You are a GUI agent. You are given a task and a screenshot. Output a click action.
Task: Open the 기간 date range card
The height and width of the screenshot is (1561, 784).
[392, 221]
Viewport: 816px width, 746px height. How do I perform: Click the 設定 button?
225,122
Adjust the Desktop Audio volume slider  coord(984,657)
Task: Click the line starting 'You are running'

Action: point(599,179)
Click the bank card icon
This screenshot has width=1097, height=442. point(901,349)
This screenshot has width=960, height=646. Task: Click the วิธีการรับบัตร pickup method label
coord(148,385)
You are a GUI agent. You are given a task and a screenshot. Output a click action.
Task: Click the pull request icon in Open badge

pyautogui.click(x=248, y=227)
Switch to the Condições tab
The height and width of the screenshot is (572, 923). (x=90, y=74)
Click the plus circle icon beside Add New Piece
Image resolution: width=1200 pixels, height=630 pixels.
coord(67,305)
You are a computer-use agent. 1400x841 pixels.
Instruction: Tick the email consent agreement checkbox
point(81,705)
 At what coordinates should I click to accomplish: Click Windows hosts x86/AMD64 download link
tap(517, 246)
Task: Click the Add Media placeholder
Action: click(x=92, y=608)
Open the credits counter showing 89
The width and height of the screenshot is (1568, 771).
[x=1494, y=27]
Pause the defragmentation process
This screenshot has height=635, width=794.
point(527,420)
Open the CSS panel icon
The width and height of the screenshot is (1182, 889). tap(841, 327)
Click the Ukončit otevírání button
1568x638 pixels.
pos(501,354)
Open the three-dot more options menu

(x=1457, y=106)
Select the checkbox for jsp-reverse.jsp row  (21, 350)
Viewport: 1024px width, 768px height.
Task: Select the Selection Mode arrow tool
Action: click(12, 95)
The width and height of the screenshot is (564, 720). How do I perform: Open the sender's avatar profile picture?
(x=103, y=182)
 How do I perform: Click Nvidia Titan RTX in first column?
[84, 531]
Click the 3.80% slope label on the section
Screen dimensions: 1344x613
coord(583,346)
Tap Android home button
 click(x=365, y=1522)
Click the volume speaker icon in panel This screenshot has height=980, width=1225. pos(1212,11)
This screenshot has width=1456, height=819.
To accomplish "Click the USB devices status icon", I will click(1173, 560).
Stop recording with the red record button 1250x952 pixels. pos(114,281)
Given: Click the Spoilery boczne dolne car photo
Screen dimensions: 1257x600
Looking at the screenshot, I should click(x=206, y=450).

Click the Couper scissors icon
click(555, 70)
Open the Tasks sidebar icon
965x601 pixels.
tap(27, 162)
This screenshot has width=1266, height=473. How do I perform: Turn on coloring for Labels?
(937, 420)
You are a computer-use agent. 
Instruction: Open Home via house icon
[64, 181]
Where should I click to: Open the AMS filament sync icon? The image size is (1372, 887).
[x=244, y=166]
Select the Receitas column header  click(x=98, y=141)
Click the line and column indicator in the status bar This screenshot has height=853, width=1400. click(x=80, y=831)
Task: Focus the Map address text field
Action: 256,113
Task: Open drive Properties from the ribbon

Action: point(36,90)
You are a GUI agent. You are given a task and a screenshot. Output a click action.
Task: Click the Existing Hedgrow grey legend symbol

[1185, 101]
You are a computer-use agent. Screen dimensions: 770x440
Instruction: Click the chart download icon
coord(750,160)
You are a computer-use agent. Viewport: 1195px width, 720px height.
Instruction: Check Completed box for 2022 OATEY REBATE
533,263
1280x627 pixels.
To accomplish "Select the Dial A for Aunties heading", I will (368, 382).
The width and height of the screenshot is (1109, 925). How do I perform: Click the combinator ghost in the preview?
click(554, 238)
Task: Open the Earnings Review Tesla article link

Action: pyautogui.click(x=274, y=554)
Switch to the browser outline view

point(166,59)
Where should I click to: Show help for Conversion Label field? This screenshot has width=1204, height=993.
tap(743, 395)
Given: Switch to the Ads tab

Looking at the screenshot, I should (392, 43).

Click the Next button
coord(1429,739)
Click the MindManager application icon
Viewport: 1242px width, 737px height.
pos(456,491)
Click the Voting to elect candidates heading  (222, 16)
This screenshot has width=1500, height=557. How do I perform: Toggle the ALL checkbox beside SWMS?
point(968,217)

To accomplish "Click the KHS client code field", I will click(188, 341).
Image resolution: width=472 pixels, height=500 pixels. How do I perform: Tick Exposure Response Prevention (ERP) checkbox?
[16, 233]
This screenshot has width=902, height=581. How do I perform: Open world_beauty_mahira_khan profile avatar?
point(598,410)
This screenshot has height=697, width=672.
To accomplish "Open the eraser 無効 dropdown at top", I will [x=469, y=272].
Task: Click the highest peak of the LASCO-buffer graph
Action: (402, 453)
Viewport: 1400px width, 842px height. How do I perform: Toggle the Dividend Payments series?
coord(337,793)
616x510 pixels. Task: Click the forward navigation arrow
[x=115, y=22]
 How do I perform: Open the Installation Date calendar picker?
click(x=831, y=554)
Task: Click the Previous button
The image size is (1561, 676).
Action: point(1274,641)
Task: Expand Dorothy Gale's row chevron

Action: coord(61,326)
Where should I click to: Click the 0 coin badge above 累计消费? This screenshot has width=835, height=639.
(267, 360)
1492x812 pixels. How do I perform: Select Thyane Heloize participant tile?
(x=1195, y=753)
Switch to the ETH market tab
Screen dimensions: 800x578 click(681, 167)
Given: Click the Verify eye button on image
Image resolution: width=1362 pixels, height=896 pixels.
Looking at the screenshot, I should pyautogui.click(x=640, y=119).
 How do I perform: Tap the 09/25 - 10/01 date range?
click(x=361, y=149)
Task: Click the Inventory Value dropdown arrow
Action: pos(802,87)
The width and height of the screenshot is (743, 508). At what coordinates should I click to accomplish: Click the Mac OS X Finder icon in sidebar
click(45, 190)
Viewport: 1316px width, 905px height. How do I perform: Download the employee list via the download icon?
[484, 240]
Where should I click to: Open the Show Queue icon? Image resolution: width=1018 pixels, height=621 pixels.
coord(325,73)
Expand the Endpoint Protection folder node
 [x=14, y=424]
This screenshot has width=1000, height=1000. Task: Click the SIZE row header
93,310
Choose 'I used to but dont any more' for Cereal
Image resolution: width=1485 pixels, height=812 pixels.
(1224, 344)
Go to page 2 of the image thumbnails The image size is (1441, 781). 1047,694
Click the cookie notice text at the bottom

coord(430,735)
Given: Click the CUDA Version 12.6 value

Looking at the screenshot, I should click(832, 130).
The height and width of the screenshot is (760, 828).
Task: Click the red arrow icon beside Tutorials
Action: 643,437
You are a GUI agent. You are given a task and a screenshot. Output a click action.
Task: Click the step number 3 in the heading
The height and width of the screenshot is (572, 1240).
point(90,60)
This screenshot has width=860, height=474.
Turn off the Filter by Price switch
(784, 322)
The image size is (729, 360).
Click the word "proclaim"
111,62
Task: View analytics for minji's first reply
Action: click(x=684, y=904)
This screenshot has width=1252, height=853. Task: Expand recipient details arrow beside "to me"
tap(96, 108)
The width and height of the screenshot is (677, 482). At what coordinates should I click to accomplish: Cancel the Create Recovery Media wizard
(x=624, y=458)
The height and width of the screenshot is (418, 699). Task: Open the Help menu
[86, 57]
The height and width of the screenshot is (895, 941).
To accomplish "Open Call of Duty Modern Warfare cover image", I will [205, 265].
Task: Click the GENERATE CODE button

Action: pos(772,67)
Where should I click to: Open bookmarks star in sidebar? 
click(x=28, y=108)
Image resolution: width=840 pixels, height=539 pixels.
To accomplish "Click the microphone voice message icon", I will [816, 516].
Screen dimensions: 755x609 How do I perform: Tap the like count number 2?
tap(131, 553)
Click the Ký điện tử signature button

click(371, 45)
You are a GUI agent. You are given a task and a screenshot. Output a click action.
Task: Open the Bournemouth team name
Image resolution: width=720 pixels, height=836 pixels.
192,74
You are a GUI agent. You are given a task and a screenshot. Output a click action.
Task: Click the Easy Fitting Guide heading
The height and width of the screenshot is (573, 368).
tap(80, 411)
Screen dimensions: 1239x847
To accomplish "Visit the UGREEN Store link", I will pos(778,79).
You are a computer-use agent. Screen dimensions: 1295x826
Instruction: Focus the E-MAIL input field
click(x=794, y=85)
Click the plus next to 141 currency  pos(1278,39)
⁂
THE PROBLEM:
Rewrite the data starting at the line containing "Tap Android home button" and ending at the line containing "[x=244, y=166]", replacing "scissors" with "shears" and keeping everything else the same.

EXERCISE RESULT:
Tap Android home button
 click(x=365, y=1522)
Click the volume speaker icon in panel This screenshot has height=980, width=1225. pos(1212,11)
This screenshot has width=1456, height=819.
To accomplish "Click the USB devices status icon", I will click(1173, 560).
Stop recording with the red record button 1250x952 pixels. pos(114,281)
Given: Click the Spoilery boczne dolne car photo
Screen dimensions: 1257x600
Looking at the screenshot, I should click(x=206, y=450).

Click the Couper shears icon
click(555, 70)
Open the Tasks sidebar icon
965x601 pixels.
tap(27, 162)
This screenshot has width=1266, height=473. How do I perform: Turn on coloring for Labels?
(937, 420)
You are a computer-use agent. 
Instruction: Open Home via house icon
[64, 181]
Where should I click to: Open the AMS filament sync icon? The image size is (1372, 887).
[x=244, y=166]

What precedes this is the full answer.